Text |
----
Even though the test coupes will be limited to a top speed of 25 miles per hour, Google execs are having a hard time containing enthusiasm.
“Ever since we started the Google self-driving car project, we’ve been working toward the goal of vehicles that can shoulder the entire burden of driving,” the company says, in an accompanying press release. “They will take you where you want to go at the push of a button.”
The idea of self-driving vehicles is gaining popularity among consumers, who see a void that needs to be filled. And that means there will be a growing number of possibilities for investment.
A Wild Ride for Automation
In January, industry experts with the RAND Corporation agreed that the benefits of automated car travel – such as the potential for reduced pollution and crashes, and increased energy efficiency stemming from smoother traffic flow – sufficiently outweigh the risks.
According to the U.S. Census Bureau, more than 448,000 crashes in 2009 were a direct result of distracted driving – one of the unfortunate human factors Google hopes to eliminate with its tiny fleet of proto-chauffeurs.
And it looks like it’s working out well – for proof, the RAND Corporation cited that no accidents occurred among Google’s previous automatons, even after logging more than 500,000 miles on public roads.
As a result, insurance rates could take a nosedive, with alcohol- and fatigue-related crashes becoming a thing of the past (former drivers could even take naps behind the nonwheel); a fact Google project leader Chris Urmson noted at a conference in late April.
“People will be able to get dropped off at the restaurant, enjoy their time, have a drink or two, and get a ride home safely,” he said.
Who’s Serious About Investing
A handful of automakers are recognizing the possibility of automated driving, and are making appropriate investments to capture the lion’s share of the market (should self-driving cars come in vogue). As early as January of last year, Audi (Xetra: NSU) debuted its own autonomous car program at the 2013 Consumer Electronics Show.
----
Records |
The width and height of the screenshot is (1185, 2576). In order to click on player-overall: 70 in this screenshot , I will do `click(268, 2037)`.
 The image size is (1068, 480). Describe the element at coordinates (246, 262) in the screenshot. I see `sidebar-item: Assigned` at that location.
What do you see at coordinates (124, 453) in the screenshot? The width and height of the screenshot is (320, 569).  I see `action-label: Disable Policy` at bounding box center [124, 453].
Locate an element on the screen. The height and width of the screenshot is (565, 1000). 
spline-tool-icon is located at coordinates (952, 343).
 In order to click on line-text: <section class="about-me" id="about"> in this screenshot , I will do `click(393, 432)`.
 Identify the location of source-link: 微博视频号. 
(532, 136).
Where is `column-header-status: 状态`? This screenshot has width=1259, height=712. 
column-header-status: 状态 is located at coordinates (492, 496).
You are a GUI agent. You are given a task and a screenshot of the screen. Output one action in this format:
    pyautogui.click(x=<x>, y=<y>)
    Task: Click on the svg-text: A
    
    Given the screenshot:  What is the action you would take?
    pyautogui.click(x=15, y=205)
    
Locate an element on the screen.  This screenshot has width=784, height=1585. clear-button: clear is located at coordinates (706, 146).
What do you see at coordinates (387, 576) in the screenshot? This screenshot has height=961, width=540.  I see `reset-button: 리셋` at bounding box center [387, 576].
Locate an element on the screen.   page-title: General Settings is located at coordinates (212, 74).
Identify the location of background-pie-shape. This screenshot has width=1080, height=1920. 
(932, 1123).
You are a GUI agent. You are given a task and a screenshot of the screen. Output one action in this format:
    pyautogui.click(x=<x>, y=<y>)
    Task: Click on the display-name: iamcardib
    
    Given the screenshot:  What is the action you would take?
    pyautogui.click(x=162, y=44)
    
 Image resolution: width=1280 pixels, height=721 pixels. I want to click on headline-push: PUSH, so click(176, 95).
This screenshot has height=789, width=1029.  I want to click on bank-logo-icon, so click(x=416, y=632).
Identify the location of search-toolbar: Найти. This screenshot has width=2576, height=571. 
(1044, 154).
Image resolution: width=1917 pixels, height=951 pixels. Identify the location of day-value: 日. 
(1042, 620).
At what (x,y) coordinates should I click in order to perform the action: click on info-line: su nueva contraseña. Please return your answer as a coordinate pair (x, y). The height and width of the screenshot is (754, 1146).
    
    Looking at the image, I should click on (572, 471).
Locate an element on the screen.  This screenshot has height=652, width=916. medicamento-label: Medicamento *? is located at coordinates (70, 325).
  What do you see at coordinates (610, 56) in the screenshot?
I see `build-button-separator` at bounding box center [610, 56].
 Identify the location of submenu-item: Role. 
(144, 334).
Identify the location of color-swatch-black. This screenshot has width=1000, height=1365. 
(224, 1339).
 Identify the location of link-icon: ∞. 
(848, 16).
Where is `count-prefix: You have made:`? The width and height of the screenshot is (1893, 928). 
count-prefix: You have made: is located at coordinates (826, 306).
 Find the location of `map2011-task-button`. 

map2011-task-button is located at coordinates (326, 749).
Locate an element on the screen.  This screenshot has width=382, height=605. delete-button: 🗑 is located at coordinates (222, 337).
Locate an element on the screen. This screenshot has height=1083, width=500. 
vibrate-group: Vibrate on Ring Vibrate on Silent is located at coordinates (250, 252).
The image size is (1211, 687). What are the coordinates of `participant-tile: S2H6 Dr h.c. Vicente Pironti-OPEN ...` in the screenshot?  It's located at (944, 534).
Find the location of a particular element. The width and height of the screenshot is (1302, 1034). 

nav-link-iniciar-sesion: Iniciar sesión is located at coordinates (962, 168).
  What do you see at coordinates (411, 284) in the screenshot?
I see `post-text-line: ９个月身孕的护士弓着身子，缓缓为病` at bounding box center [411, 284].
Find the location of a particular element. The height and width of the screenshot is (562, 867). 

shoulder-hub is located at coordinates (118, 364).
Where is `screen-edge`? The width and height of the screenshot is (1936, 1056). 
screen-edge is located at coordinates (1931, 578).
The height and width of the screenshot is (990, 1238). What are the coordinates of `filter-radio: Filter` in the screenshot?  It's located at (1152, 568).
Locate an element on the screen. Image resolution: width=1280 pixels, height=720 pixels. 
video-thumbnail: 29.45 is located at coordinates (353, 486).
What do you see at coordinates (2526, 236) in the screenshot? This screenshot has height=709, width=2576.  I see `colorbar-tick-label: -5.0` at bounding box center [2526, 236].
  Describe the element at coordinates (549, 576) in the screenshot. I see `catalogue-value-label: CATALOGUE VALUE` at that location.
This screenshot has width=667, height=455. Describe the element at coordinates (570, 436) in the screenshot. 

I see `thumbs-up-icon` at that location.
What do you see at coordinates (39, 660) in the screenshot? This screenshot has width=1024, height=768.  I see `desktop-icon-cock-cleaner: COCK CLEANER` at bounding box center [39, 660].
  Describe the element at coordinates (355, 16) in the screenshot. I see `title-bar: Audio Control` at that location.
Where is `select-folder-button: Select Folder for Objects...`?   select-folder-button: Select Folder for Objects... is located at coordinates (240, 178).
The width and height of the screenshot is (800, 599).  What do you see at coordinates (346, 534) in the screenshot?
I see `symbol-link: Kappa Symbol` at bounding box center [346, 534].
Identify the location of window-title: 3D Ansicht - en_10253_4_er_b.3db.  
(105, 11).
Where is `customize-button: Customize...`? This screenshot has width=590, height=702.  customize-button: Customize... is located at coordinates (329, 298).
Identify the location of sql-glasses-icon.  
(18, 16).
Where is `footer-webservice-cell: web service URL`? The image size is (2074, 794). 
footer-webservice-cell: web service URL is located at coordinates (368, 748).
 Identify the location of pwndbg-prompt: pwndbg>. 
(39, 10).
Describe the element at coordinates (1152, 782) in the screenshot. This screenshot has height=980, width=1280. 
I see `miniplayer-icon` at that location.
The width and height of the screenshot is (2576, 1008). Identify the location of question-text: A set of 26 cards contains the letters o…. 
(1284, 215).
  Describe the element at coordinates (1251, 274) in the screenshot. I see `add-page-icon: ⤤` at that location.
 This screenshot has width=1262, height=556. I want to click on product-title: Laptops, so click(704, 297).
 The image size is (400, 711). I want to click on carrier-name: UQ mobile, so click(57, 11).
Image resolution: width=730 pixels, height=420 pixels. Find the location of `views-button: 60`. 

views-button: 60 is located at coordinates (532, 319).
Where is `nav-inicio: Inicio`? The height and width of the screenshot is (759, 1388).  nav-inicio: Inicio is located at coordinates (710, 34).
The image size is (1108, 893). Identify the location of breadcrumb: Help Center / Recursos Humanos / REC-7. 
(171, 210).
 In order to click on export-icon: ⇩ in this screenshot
----
Exercises |
#1 Answer from the self-driving car article:
(a) What top speed are Google's test coupes limited to?
(b) According to the U.S. Census Bureau, how many crashes in 2009 were a direct result of distracted driving?
(c) At which event did Audi debut its autonomous car program?
#2 Summarize the self-driving car article in two sentences.
#3 Extend the self-driving car article past its final sentence.
The material has nothing to do with the self-driving car article.

Response list |
#1
(a) 25 miles per hour.
(b) More than 448,000.
(c) The 2013 Consumer Electronics Show.

#2 Google is building self-driving test coupes, limited to 25 miles per hour, toward the goal of vehicles that shoulder the entire burden of driving, and RAND Corporation experts agreed that the benefits of automated travel, such as fewer crashes and less pollution, outweigh the risks. Since such cars could remove human factors like distracted or drunk driving, insurance rates could drop, and a handful of automakers, including Audi, are investing to capture the market.

#3
Using a smartphone app, developers called an Audi A7 sedan to the front of the Mandarin Oriental Hotel in Las Vegas. After it arrived, they sent it to wait patiently in a nearby parking space.
Ford Motor Company(NYSE:F) has also entered the game by mounting a computer guidance system on a Ford Fusion hybrid sedan for testing purposes, with the goal of outfitting consumer machines with them in 2025. Earlier this year, Carlos Ghosn, the CEO of Nissan Motor Co., Ltd. (ADR)(OTCMKTS:NSANY) and RENAULT(BIT:RNO), spoke of plans to launch driverless car systems as early as 2020.
Why Investing Is a Good Idea
Though revolutionary, the rise of automated vehicles makes sense to Morgan Stanley(NYSE:MS).
“This is not a toy. The social and economic implications are enormous. Beyond the practical benefits, we estimate autonomous cars can contribute $1.3 trillion in annual savings to the U.S. economy alone, with global savings estimated at over $5.6 trillion,” Morgan Stanley said.
Only if you’re a fan of making money, that is. According to USA Today, the automated car industry is expected to explode from about 230,000 vehicles in 2025 to more than 11 million by 2035.
And that means a smooth investment road ahead, with no potholes in sight.